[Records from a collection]

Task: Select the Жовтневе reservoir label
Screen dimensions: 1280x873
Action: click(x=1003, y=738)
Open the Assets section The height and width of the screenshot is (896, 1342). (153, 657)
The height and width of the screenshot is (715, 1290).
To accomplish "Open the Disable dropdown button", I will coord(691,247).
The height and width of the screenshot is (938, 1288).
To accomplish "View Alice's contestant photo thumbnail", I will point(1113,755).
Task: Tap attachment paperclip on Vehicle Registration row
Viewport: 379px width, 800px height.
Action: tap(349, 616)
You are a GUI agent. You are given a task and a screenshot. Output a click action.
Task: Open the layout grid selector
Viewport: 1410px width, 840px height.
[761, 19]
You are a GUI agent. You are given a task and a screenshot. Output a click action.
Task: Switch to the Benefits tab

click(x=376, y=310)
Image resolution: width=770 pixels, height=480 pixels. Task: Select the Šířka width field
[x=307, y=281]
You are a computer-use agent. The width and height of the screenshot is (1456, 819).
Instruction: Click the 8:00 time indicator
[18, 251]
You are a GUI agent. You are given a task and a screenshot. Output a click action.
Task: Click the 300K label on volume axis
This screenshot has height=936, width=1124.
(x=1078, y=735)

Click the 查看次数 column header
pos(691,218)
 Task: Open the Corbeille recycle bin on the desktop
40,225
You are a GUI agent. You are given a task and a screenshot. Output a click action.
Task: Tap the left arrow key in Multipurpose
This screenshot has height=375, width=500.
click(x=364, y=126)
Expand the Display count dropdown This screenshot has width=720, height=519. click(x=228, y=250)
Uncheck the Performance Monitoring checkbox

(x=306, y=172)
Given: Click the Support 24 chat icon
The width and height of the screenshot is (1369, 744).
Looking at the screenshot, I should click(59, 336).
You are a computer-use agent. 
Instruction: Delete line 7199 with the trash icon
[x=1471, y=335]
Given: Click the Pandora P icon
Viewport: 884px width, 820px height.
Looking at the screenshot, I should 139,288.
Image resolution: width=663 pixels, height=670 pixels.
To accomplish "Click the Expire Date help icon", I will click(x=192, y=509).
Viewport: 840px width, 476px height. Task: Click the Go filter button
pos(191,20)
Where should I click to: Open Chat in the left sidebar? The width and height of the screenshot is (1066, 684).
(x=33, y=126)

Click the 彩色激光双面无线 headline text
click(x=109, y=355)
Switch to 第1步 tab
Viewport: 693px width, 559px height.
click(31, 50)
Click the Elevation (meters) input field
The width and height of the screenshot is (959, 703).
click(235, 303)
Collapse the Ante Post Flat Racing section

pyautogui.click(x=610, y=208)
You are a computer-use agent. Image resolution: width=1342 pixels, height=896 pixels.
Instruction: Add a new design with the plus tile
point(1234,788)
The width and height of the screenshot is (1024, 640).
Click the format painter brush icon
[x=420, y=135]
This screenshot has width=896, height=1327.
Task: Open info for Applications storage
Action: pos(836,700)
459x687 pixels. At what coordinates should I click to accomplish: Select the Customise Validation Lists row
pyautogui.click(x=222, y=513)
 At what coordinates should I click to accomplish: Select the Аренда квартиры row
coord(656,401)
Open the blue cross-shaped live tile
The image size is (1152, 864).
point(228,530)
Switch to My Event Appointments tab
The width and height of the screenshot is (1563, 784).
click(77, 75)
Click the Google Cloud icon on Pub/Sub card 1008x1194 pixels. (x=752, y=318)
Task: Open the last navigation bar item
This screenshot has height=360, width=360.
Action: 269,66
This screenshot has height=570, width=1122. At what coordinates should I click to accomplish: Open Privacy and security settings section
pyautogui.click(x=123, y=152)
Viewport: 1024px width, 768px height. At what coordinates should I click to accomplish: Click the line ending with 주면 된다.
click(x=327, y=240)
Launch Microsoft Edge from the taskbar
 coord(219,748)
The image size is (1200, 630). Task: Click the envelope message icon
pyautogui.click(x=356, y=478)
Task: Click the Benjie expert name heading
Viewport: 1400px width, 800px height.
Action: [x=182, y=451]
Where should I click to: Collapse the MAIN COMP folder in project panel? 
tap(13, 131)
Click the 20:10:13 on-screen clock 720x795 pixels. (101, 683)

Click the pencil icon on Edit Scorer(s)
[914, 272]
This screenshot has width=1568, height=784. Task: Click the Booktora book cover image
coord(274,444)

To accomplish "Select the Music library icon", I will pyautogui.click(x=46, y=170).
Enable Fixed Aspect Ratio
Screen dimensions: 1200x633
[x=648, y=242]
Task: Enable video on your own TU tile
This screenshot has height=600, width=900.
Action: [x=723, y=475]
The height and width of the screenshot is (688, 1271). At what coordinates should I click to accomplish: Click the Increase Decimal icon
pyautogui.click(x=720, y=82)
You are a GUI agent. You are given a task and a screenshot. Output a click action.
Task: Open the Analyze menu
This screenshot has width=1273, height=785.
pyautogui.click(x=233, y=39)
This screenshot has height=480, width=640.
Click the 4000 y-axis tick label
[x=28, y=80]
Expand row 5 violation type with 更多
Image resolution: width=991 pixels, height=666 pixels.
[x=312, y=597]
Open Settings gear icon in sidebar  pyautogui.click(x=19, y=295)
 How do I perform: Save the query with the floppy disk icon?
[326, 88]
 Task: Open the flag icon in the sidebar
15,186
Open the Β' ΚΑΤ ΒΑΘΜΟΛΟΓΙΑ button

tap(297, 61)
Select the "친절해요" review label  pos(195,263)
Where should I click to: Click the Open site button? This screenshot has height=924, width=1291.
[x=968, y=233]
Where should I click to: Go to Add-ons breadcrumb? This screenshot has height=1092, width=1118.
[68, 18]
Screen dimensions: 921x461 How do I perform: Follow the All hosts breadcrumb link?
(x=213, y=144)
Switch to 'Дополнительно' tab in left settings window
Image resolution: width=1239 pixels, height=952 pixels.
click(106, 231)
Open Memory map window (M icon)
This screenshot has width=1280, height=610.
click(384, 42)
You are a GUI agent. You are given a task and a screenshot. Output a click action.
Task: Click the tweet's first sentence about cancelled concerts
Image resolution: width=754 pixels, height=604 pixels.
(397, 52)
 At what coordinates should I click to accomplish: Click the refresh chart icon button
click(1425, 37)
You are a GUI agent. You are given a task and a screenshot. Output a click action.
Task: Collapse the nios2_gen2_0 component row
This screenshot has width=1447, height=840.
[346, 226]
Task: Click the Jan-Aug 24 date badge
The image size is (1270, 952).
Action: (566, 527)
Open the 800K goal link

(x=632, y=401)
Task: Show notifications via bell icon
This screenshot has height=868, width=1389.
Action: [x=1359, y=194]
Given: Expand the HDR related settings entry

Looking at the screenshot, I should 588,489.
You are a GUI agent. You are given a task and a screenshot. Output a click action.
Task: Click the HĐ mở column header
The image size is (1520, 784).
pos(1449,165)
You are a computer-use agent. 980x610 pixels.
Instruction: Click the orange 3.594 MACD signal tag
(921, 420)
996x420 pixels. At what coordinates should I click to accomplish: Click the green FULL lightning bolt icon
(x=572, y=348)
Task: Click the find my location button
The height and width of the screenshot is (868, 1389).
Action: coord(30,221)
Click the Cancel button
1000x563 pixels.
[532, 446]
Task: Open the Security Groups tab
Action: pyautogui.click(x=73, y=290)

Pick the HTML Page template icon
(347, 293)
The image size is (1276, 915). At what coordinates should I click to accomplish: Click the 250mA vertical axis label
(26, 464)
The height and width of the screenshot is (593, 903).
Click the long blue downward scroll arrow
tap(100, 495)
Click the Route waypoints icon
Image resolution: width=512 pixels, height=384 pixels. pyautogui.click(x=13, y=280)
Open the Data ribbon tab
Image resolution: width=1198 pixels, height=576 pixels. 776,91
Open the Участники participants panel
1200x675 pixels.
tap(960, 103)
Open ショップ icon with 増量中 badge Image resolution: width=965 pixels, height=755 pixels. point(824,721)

TASK TO CARRY OUT
Whenever the word "badge" shows up in a line of the entries, list that line.

ANSWER FOR THE TASK
Task: Click the Jan-Aug 24 date badge
Open ショップ icon with 増量中 badge Image resolution: width=965 pixels, height=755 pixels. point(824,721)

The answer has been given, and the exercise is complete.